Con gli occhi del cuore

Quando musica e radio vanno in onda tra i banchi di scuola

Massimo Granieri: In uno studio di Radio Vaticana va in onda una puntata di Tracce su Tracce, trasmissione che analizza la spiritualità nelle canzoni. Durante un confronto tra fonici e giornalisti, nasce l’idea di portare la radio nelle scuole. L’ispirazione diventa subito un progetto, accompagnato da un dubbio: gli studenti parteciperanno? La risposta arriva rapidamente, la mia scuola accoglie la proposta e nelle classi, durante l’ora di religione, lavoro per preparare l’incontro con contenuti di senso.

Così un mercoledì di dicembre, gli studenti dell’Istituto Superiore di Istruzione Pacinotti-Archimede di Roma condividono in diretta radio le canzoni che più li rappresentano, in un dialogo senza censura, un racconto di sé e degli altri senza filtri. Al termine della diretta, la scuola si conferma il luogo in cui l’ascolto può abbattere le barriere generazionali, lo spazio in cui guardare ai ragazzi con occhi nuovi.
Prima di andare via, rivolgo ai colleghi docenti una domanda: «Oggi, in quest’aula, il tuo cuore cosa ha visto?». Seguono le loro risposte.

** DATI FORNITI **
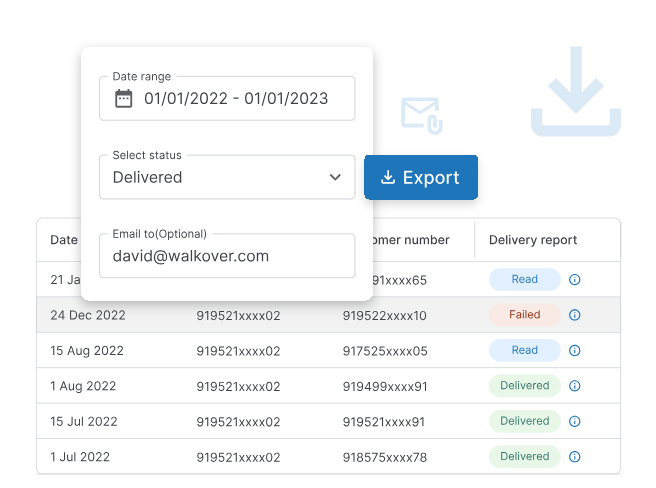
Task: Click info icon on 21 Jan row
Action: 575,280

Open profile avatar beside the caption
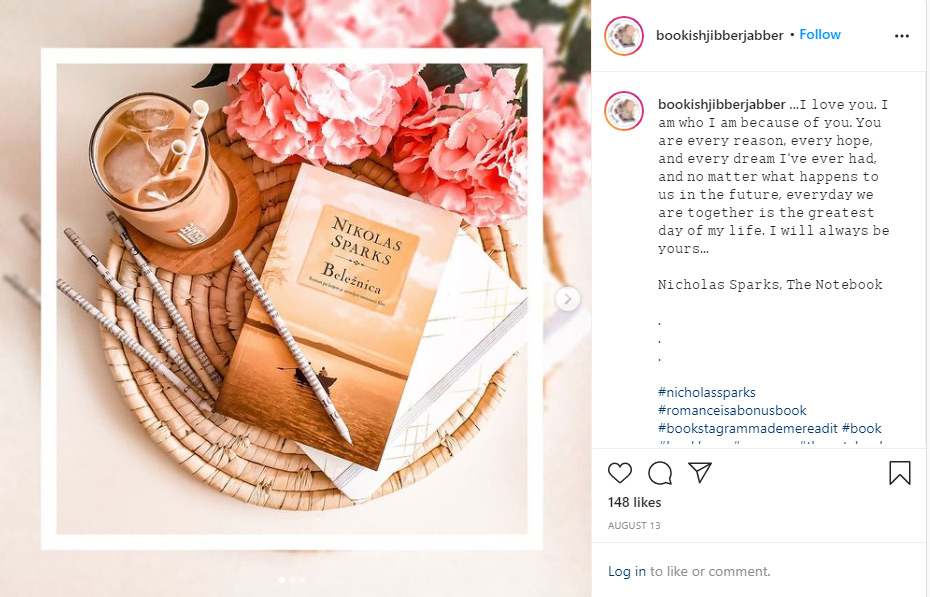[x=624, y=111]
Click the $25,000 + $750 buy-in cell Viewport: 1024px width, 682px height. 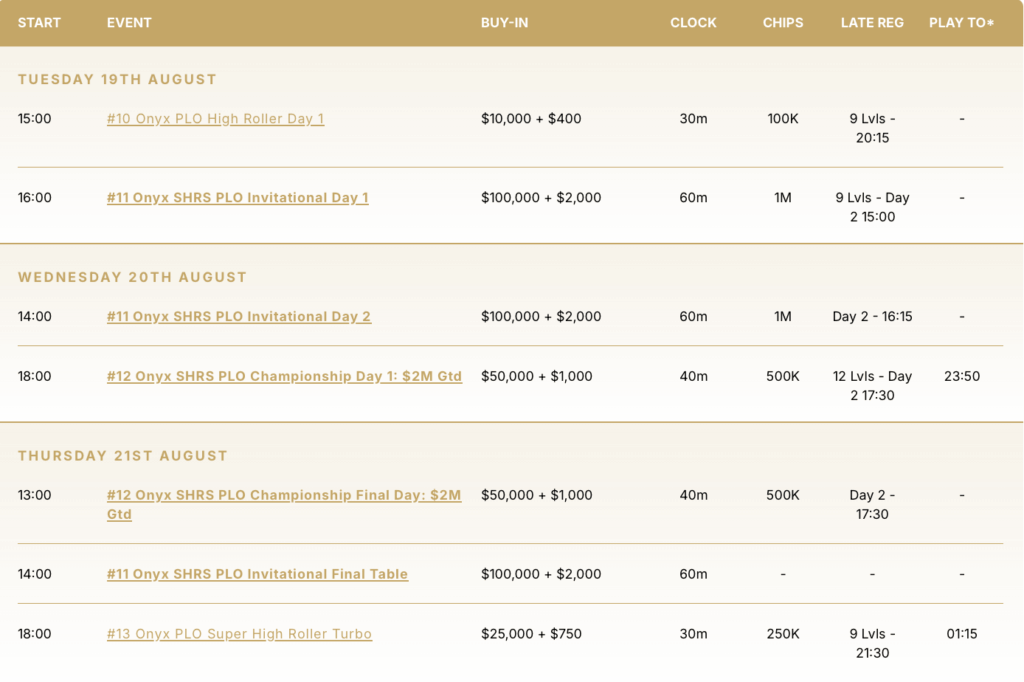(531, 634)

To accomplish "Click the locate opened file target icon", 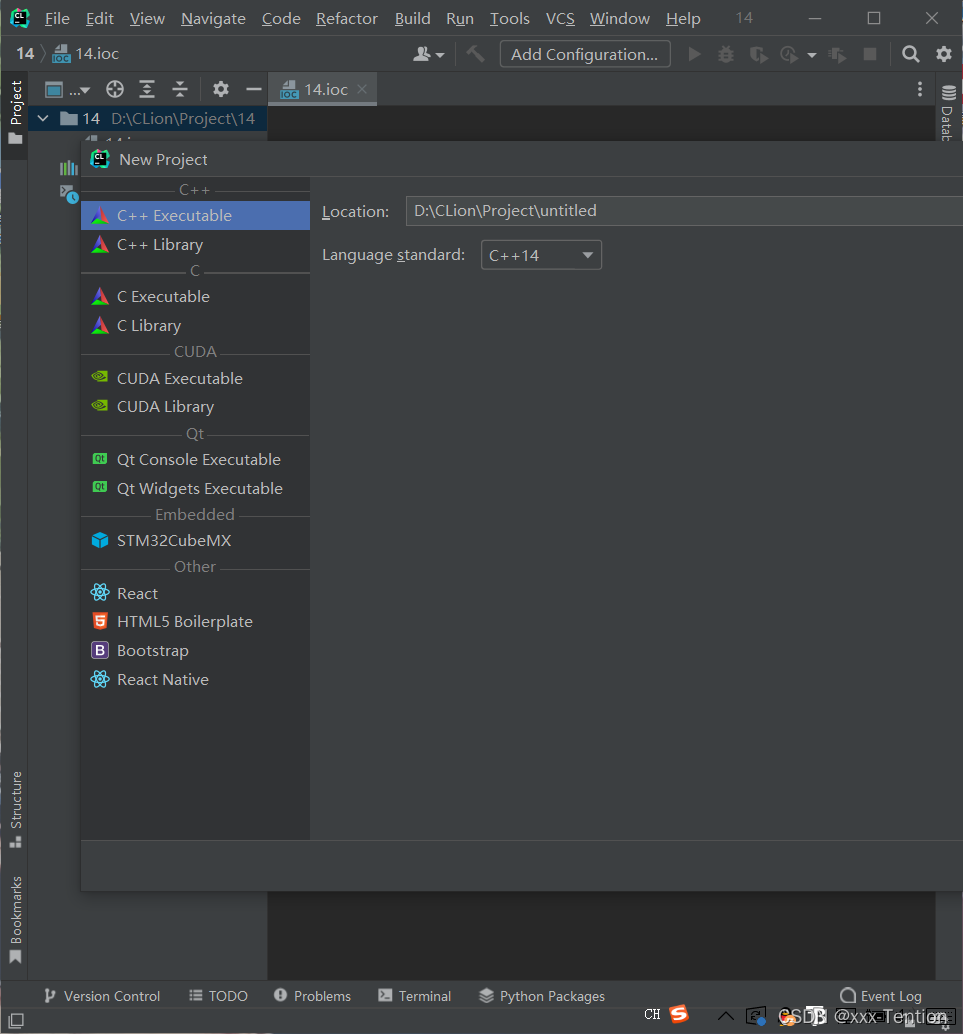I will (x=115, y=89).
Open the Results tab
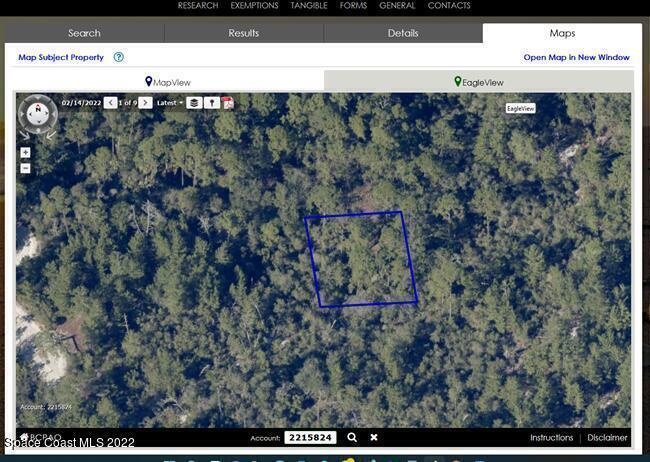This screenshot has height=462, width=650. pos(243,33)
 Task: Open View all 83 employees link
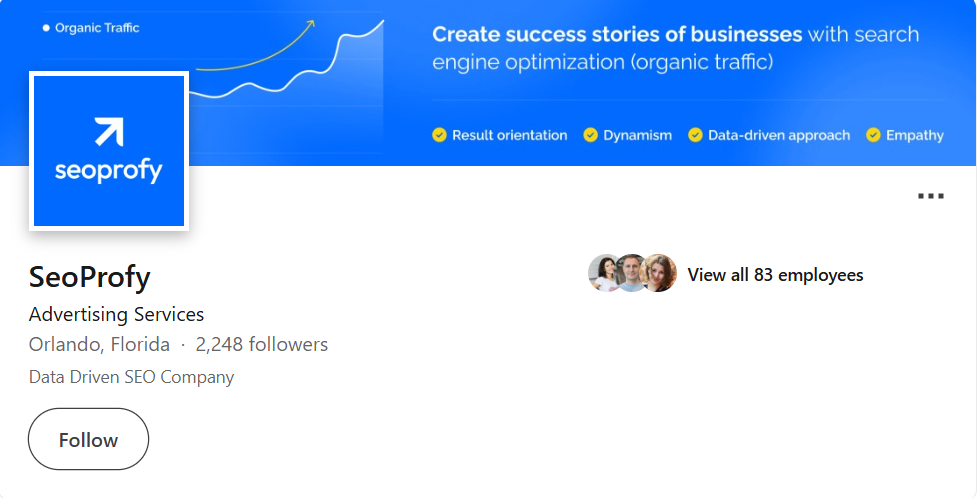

** CONSEGNA **
Riscrivi il brano del testo sulla radio a scuola da "Massimo Granieri: In" fino a "contenuti di senso." compreso, cambiando "fonici" in "tecnici del suono".

** RISPOSTA **
Massimo Granieri: In uno studio di Radio Vaticana va in onda una puntata di Tracce su Tracce, trasmissione che analizza la spiritualità nelle canzoni. Durante un confronto tra tecnici del suono e giornalisti, nasce l’idea di portare la radio nelle scuole. L’ispirazione diventa subito un progetto, accompagnato da un dubbio: gli studenti parteciperanno? La risposta arriva rapidamente, la mia scuola accoglie la proposta e nelle classi, durante l’ora di religione, lavoro per preparare l’incontro con contenuti di senso.